CALGARY – Suncor Energy Inc. is reporting first-quarter net income that beat analyst expectations thanks to higher oil prices, record downstream results, more oilsands production and a $264-million insurance gain on its assets in Libya.
The Calgary-based oilsands producer and refining giant says it had net earnings of $1.47 billion or 93 cents per share in the three months ended March 31, up from $789 million or 48 cents in the same period of 2018.
That’s well ahead of analyst forecasts of $709 million or 53 cents per share, according to Thomson Reuters Eikon.
Suncor’s operating profit came to $1.2 billion, compared with $985 million in the first quarter of 2018.

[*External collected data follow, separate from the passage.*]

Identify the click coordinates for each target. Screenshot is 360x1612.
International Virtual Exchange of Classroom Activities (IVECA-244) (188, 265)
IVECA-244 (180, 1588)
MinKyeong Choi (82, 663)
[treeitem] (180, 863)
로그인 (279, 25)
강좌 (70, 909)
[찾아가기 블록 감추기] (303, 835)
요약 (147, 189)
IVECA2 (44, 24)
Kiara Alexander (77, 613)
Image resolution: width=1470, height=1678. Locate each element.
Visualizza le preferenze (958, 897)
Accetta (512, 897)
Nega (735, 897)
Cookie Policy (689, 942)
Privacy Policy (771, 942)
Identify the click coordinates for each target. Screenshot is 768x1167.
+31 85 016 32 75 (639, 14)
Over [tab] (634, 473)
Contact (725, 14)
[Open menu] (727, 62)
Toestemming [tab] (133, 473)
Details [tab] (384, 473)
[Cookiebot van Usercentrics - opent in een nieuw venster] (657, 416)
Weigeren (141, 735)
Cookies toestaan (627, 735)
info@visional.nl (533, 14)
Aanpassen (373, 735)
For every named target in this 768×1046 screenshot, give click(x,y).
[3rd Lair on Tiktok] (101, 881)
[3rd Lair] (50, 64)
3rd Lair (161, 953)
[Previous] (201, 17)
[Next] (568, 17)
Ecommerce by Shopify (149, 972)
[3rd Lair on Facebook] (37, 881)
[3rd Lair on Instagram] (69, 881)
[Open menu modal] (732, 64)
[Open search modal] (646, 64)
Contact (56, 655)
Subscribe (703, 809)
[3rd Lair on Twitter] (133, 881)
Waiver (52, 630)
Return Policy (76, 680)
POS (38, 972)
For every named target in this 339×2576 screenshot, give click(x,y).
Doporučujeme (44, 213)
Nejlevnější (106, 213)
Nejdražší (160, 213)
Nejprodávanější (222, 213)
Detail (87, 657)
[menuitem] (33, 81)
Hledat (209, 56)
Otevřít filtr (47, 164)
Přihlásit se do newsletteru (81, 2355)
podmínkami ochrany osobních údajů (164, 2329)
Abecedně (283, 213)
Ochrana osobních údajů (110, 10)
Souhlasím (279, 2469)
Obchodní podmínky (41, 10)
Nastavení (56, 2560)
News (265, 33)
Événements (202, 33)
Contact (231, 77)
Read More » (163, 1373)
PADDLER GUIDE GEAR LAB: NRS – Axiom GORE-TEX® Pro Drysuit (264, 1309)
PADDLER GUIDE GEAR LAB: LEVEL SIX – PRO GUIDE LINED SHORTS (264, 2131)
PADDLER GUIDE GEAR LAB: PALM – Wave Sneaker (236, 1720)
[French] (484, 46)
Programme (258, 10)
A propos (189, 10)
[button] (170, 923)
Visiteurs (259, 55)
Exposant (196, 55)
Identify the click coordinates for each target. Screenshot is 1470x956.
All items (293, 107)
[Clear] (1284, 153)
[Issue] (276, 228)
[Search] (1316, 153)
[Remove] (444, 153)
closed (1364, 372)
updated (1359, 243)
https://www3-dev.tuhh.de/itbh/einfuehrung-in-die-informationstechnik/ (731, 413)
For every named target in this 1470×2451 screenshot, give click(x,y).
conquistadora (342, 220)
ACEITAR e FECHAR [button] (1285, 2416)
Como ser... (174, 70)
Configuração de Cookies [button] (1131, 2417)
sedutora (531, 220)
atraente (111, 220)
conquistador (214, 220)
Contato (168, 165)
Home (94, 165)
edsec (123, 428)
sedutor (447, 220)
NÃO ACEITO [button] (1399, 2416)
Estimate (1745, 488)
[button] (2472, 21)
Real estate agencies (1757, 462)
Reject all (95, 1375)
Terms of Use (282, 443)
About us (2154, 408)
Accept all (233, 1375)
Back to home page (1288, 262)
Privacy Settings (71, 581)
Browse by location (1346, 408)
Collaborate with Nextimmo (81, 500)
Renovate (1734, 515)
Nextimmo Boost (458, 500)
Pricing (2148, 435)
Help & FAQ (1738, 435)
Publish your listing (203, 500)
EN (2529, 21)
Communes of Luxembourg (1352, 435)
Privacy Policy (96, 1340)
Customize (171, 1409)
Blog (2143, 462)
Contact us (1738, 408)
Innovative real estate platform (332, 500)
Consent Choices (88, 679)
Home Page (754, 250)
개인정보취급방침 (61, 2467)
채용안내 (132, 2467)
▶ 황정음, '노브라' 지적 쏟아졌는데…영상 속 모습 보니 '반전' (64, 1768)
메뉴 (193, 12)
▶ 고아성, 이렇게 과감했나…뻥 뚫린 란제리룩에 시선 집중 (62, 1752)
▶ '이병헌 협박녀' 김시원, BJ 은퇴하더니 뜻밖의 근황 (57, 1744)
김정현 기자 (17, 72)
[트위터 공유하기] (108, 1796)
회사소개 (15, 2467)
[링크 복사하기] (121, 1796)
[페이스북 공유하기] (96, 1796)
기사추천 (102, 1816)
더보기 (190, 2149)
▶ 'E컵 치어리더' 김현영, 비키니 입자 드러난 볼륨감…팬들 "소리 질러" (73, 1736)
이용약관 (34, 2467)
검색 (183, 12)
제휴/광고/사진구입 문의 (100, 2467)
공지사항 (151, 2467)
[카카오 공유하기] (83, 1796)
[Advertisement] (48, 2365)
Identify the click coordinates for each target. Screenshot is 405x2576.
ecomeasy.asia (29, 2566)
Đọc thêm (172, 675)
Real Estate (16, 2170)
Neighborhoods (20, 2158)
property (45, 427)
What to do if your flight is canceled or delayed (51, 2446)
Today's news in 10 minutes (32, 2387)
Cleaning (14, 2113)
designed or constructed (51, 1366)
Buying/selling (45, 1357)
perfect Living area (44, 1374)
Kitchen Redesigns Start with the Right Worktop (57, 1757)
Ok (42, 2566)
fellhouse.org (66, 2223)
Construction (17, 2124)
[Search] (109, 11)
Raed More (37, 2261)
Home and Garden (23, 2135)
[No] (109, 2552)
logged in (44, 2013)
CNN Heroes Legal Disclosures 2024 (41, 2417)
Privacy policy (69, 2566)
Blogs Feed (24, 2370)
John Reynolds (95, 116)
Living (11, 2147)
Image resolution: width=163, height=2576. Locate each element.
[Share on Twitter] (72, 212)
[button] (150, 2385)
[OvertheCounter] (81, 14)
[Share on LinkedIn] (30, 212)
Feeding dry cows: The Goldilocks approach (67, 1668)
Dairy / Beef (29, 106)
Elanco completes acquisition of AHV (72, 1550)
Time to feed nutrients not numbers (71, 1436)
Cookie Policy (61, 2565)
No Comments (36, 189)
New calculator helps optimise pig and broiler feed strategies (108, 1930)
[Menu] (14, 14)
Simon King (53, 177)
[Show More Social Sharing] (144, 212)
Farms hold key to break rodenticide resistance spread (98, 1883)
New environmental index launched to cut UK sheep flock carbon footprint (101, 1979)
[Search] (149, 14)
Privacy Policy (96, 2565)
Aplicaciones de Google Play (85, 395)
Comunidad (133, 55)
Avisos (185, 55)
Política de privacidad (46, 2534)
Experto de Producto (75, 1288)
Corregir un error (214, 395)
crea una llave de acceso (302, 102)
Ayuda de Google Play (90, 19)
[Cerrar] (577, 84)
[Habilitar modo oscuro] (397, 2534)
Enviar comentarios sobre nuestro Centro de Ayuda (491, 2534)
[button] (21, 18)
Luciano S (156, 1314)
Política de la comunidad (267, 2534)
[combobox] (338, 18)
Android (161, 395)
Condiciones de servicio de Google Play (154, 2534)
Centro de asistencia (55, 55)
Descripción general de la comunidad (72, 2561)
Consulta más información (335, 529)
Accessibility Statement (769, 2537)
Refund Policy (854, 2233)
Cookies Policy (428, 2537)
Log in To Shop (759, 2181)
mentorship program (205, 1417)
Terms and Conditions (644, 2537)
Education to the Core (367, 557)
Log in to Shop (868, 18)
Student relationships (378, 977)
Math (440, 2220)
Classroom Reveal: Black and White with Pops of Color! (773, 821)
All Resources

The company reported average realized prices of $62.92 per barrel at its newly expanded Fort Hills oilsands mine, up from $30.57 in the fourth quarter of 2018, as steep discounts on western Canadian oil prices eased following the Alberta government’s imposition of crude production curtailments as of Jan. 1.
Despite the program, it noted total oilsands production of 657,000 barrels per day, compared to 572,000 bpd a year earlier, thanks to gains at Fort Hills and higher contributions from Syncrude, in which it has a 58.7 per cent stake.
The company says refining and marketing delivered record operating earnings of $1 billion, up from $789 million in the first quarter of 2018.